Making change, instead of features is a big part of getting this right because it's easier to test that a change is correct than testing the whole feature is correct.
What can a Product Owner do to increase quality? Mainly you have to care about it, keep asking about automated testing, don't accept manual testing, it isn't giving you quality. You must have a reproducible test and that means a computer doing it. If there are things your team say are hard to test then talk about changing them to make them easier. My view is that you should sacrifice almost everything else to achieve predictable results because users really hate unpredictability.
Ask your team about quality metrics. Do not accept code coverage as a metric because it's deeply flawed. Instead, look for test hygiene. How many tests are they creating? how many tests are they throwing away? How much test code is being created? and thrown away?
Tests should be being thrown away because otherwise the test suite will grow and grow to the point that it's not useful.
Ask about test hygiene a lot. Make it part of stand-up or whatever your regular review with the team is.
What could possibly go wrong?
If you're on the watch for classic mistakes in your or your teams behaviour or situation, you can maybe avoid them.
Danger #1 - no Product Owner
If the Product Owner is absent you've lost. You'll likely end up with multiple people doing it, not sharing any direction or vision and consequently going in many directions at once. You're likely to be unable to afford the designers, developers, operations staff, managers to handle them and offices to hold them in, to deliver multiple visions at once.
If you're in this situation you might:
- yell for management to appoint a Product Owner
- choose a Product Owner from inside the team
- you have to do this with integrity though
- make a Product Ownership committee
- where many people get to agree on the direction
Danger #2 - blowing with the wind
It's all too easy to do. You're not doing well meeting the vision, you've got some feedback that feature X is doing well, let' try doing more of feature X even though it's not really getting us anything, maybe it's not earning any cash or maybe it's costly to do.
Listening to feedback is important but you do need to stick to your vision or make sure you're on the way to making money (or whatever your success criteria is).
Jeff Atwood has excellent advice about collecting and acting on feedback; go read it.
Roman Pilcher's Product Ownership test is also good on this.
Danger #3 - huge backlog you step through
If you're stepping through a huge backlog you came up with at some point you're likely doing it wrong. Why would a backlog stay relevant over time? It's unlikely if you're collecting feedback and responding to it.
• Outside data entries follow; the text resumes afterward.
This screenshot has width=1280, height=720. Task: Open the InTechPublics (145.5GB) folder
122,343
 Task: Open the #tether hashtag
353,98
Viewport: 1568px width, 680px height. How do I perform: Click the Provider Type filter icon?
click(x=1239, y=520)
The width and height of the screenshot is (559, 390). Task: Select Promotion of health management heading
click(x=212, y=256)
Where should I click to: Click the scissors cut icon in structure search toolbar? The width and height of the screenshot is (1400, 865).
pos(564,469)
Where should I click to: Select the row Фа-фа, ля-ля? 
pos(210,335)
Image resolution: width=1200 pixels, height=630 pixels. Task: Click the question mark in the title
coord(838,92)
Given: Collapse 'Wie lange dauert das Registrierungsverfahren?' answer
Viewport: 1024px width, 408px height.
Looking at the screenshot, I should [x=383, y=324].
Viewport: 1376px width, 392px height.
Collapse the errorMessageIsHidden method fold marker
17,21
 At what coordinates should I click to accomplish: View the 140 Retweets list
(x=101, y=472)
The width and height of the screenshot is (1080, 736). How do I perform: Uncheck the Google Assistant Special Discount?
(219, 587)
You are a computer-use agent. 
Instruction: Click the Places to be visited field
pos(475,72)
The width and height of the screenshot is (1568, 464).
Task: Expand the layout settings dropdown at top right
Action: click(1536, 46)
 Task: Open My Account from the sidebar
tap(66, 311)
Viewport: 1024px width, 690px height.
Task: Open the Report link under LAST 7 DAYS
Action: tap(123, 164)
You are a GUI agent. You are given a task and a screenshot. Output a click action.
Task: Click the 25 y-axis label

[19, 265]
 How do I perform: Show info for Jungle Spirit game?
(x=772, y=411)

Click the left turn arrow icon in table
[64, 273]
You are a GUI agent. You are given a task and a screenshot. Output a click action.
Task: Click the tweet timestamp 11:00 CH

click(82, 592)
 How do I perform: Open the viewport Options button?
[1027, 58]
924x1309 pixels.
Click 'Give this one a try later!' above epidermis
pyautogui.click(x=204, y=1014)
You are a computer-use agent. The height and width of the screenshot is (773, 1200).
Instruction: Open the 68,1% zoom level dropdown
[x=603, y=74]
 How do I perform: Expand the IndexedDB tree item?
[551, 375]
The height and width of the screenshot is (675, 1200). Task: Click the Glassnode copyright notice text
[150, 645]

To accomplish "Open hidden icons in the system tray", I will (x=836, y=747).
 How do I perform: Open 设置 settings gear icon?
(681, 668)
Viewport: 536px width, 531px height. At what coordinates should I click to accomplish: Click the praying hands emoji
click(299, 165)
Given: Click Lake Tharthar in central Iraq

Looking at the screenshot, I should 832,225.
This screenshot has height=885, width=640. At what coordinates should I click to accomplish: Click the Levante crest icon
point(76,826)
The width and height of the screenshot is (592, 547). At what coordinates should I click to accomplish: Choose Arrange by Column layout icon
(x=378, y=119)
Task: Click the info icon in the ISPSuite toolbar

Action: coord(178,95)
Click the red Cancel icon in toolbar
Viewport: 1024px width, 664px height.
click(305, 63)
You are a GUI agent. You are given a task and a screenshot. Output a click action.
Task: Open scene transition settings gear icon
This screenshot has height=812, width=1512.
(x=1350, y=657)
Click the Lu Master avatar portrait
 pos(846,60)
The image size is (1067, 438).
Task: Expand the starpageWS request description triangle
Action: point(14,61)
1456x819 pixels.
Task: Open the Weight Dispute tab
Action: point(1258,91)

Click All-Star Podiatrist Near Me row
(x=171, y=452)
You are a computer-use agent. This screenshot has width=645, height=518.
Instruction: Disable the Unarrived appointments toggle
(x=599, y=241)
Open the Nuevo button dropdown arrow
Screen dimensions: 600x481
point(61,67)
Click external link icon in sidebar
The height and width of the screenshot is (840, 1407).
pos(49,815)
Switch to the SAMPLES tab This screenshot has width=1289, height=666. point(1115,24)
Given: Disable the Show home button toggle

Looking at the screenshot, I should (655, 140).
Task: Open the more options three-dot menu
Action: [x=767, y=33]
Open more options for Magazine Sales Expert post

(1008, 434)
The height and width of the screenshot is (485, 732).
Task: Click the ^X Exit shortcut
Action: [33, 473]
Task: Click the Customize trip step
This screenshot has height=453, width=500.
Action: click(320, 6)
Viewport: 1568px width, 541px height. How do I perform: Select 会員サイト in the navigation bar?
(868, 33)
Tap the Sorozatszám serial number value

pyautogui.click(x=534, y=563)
A very real problem is that people have ideas, good ideas often and they think those ideas should be implemented. But that's not necessarily the case. A good backlog is a source of ideas that may be relevant to the situation at hand, not a source of ideas that must be implemented.
This situation is not helped by our backlog management tools (or at least the ones I've seen) which rarely allow us to meaningfully differentiate between a fuzzy idea, a more concrete idea and something we've got evidence to show will be the best next thing to do.
The Product Owner can fix this by owning the backlog and making it clear by non-systemic communication which are fuzzy tasks and which are concrete. Constantly reinforcing that there is a difference is a help.
Summary
In the end, I think a Product Owner is someone who can answer this question:
What single thing should we do next to add value to the product?
Get that right, everything else flows from it.